For staying true to its cruelty-free principles, Juice Beauty will receive PETA’s Courage in Commerce Award. Other ethical companies that have put principles before profit and pulled out of the Chinese market include Paul Mitchell Systems, Dermalogica, Pangea Organics, and Nature’s Gate. And a growing list of compassionate companies—including NYX, Urban Decay, and San Francisco—based 100% Pure—have pledged not to enter the Chinese market until the requirements for tests on animals are lifted.

“PETA is proud to recognize Juice Beauty for ensuring that no animals anywhere in the world are harmed for the company’s fantastic products,” says PETA Senior Vice President Kathy Guillermo. “Compassionate companies and consumers alike are standing up and pledging to support only modern, humane cosmetics testing.”

Juice Beauty spokesperson and actor Alicia Silverstone is a longtime PETA supporter and one of the group’s most popular vegan celebrity activists. She has supported  PETA in encouraging kind shoppers to choose cruelty-free companies, which are easier than ever to find with PETA’s online list of companies that don’t test on animals and PETA’s global cruelty-free shopping guide (available on PETA.org).

In China, approximately 300,000 rabbits, mice, and rats are poisoned and killed every year in cruel, unreliable tests, which are illegal in the EU, India, and Israel. 

In early 2012, PETA first broke the story that some companies claiming to be cruelty-free were secretly paying for tests on animals in China and immediately initiated a unique effort to end these cruel cosmetics testing requirements.

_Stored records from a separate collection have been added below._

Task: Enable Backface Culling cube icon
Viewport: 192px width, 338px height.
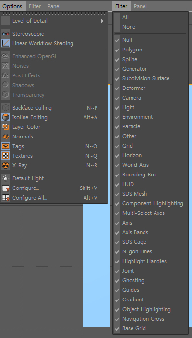Action: (x=5, y=108)
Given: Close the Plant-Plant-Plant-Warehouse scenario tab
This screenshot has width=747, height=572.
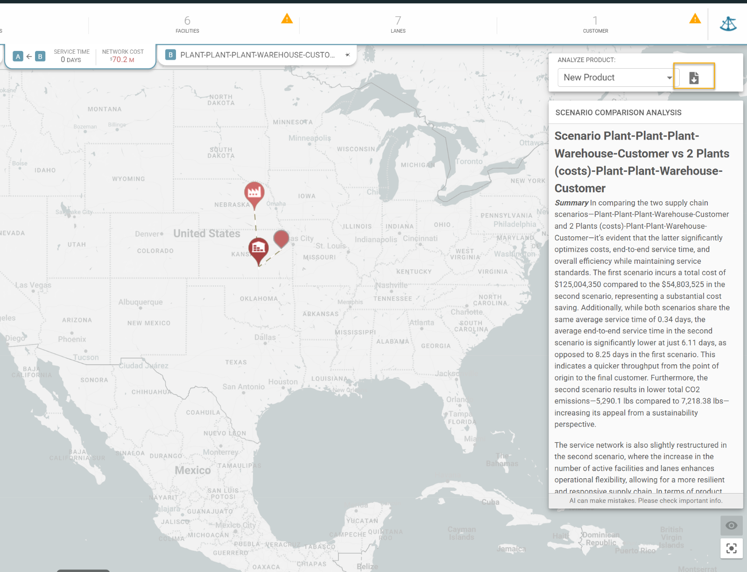Looking at the screenshot, I should point(347,55).
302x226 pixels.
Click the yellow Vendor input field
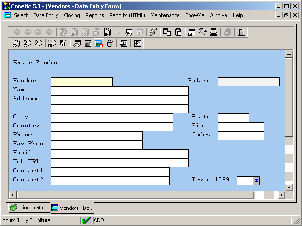pyautogui.click(x=82, y=81)
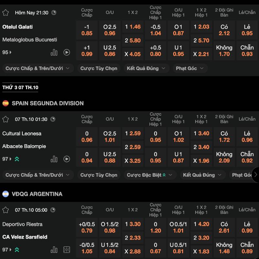Open pitch view icon for Deportivo Riestra match

pos(67,250)
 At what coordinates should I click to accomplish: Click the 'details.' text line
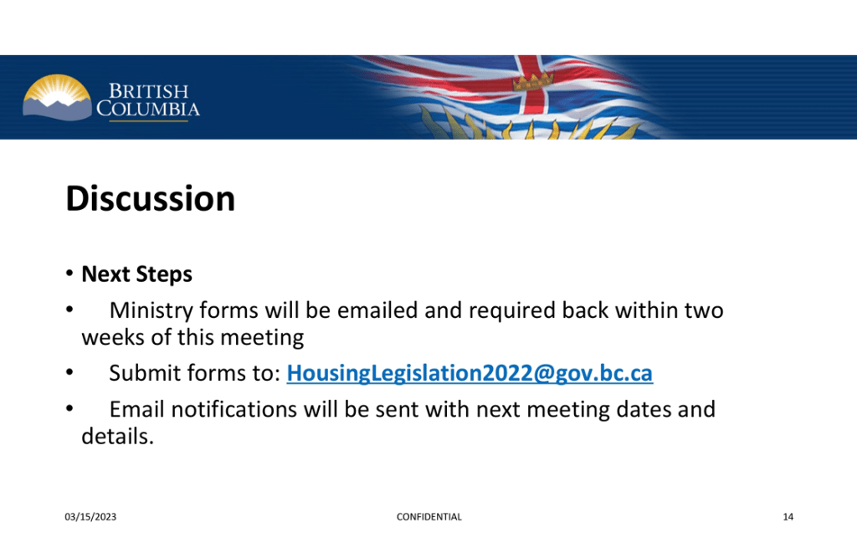117,436
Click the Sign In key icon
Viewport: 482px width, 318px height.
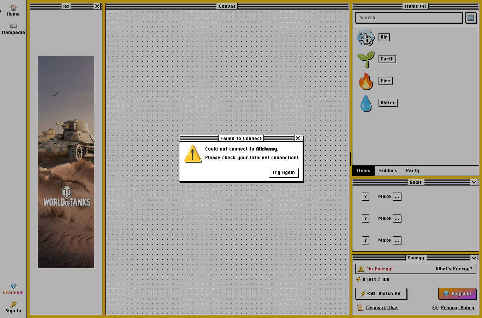(13, 304)
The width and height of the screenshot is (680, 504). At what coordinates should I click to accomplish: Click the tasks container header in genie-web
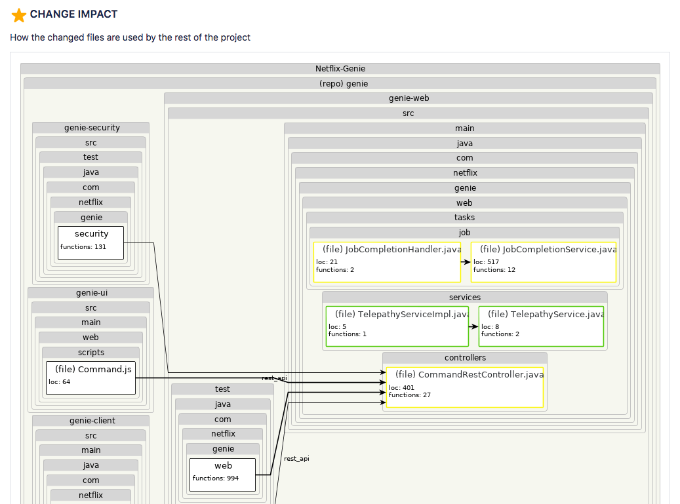coord(464,217)
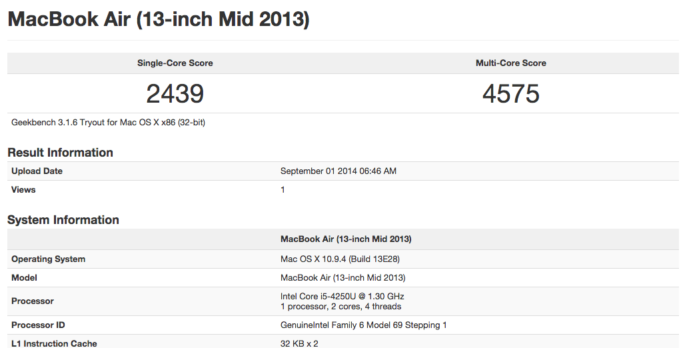685x348 pixels.
Task: Select the Upload Date row label
Action: pos(37,171)
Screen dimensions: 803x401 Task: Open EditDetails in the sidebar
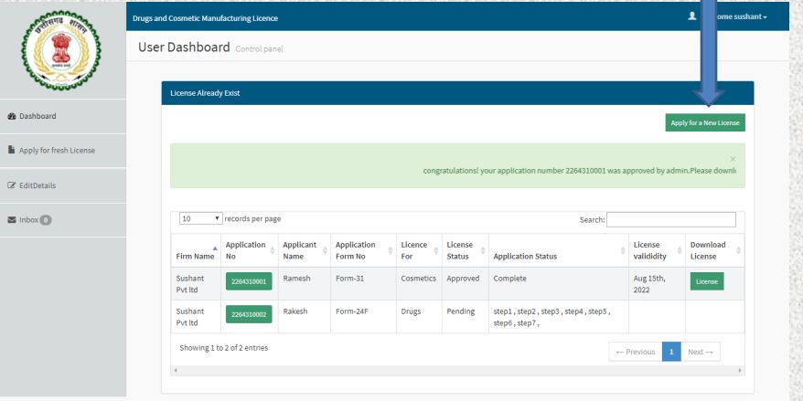pyautogui.click(x=37, y=185)
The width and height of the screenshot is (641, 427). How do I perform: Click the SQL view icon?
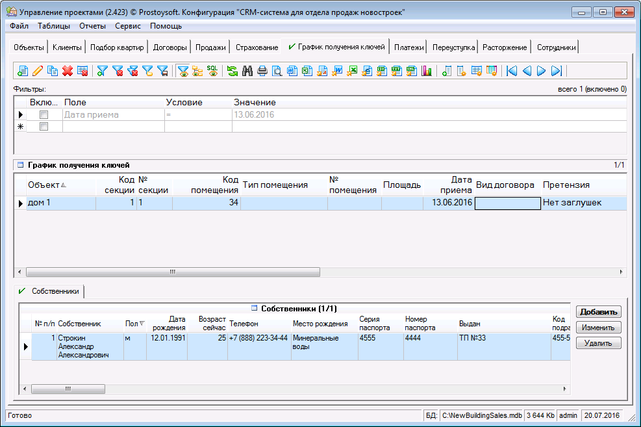point(212,71)
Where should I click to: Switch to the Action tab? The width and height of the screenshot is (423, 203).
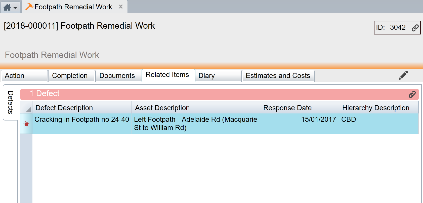24,76
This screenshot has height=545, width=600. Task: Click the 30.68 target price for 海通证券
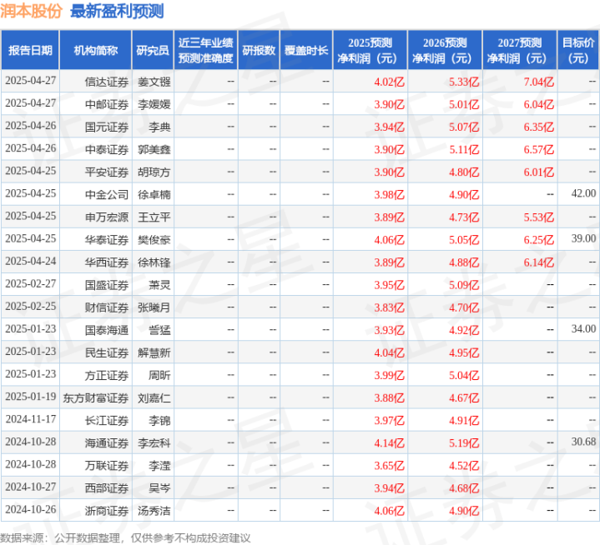point(583,442)
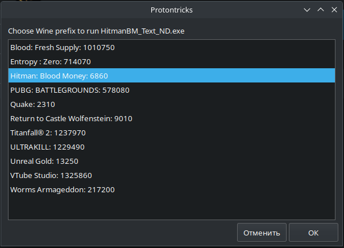
Task: Select Unreal Gold 13250 entry
Action: pos(40,161)
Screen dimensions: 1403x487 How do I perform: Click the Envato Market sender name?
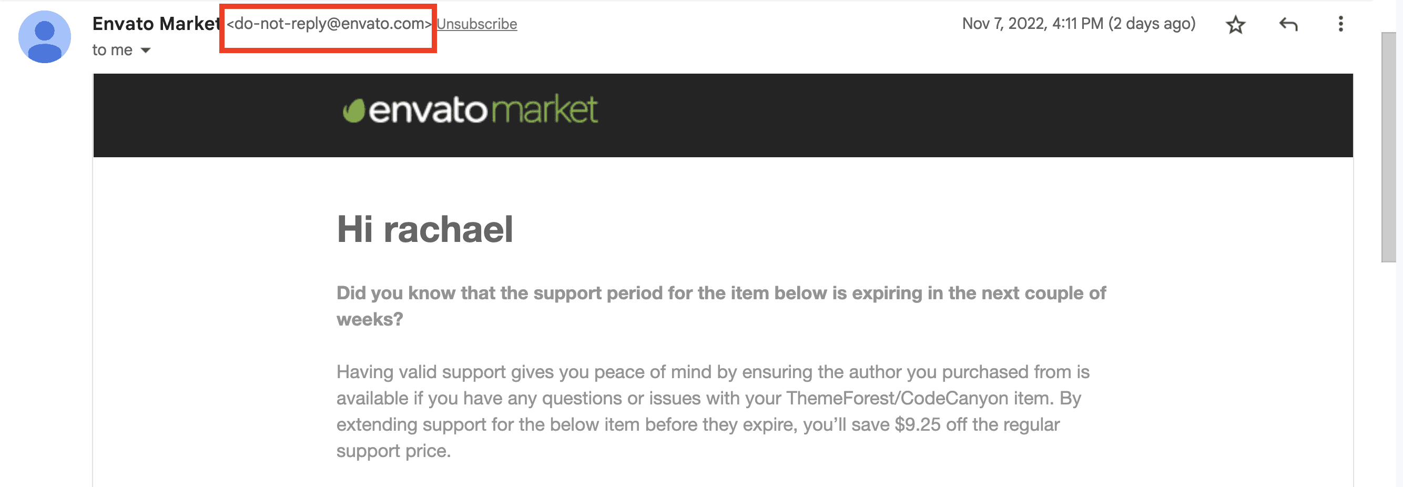click(x=156, y=23)
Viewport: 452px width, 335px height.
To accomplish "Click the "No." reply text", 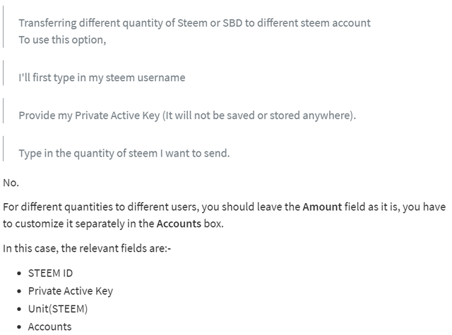I will click(x=11, y=183).
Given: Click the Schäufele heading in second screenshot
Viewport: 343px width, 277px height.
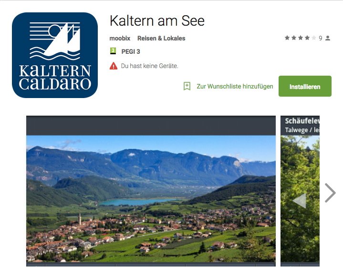Looking at the screenshot, I should click(x=302, y=121).
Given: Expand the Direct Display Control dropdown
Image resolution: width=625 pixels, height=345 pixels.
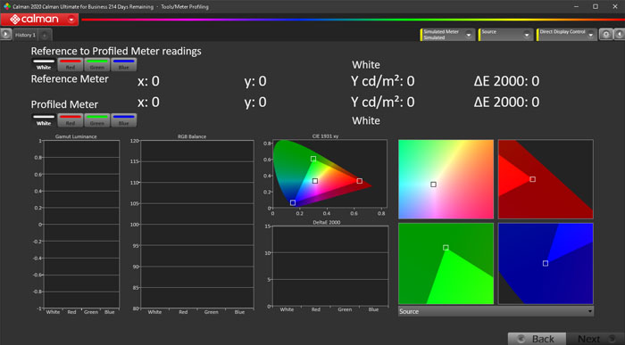Looking at the screenshot, I should (591, 35).
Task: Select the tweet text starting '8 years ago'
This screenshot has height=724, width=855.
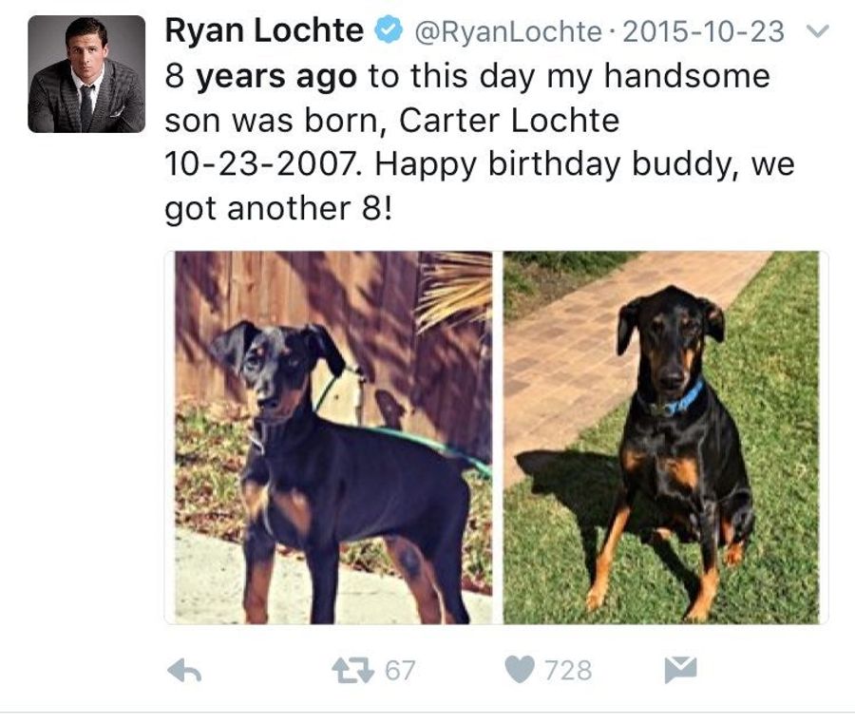Action: [480, 142]
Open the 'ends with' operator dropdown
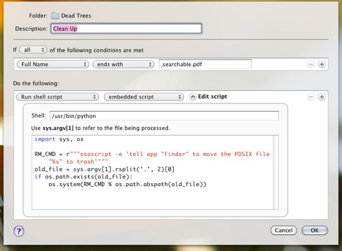 [123, 64]
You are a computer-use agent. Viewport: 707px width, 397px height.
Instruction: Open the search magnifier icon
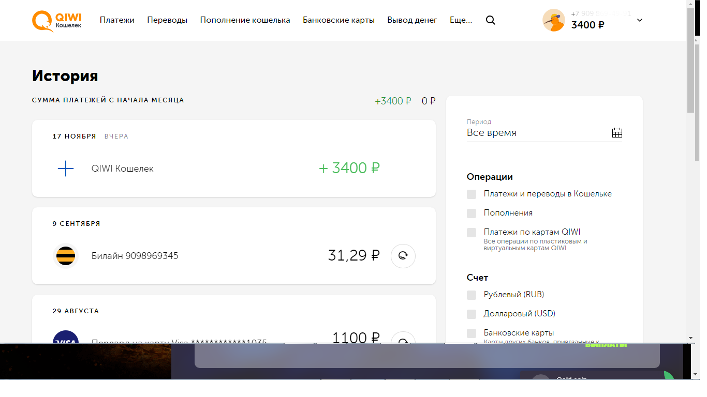pos(490,20)

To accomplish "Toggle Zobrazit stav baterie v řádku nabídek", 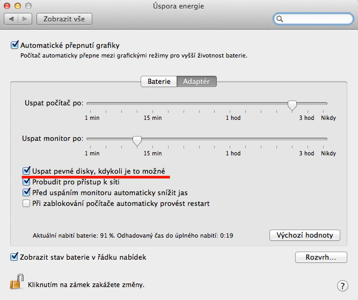I will coord(14,257).
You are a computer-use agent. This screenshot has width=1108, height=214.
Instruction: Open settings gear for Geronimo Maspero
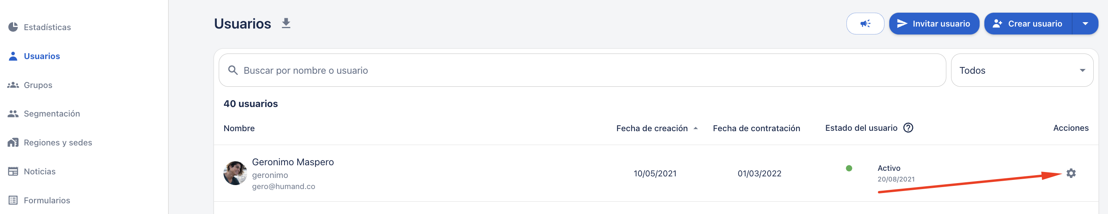point(1071,173)
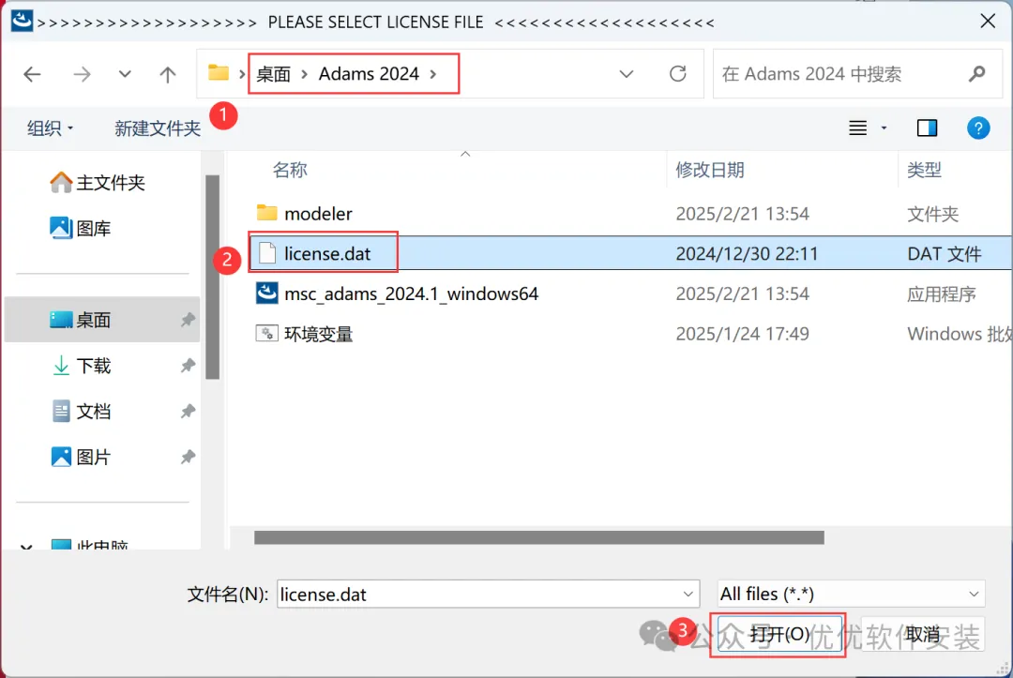Navigate up one folder level
The width and height of the screenshot is (1013, 678).
point(167,74)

PETA called on experts at the Institute for In Vitro Sciences (IIVS) to provide Chinese officials with training in the use of non-animal methods. 

Thanks in part to grants from PETA, scientists from IIVS have set up training laboratories at four different universities in China and have been training Chinese scientists in non-animal test methods. China is now in the process of approving the country’s first non-animal cosmetics test method and has a five-year plan for the acceptance of all non-animal test methods used in the EU.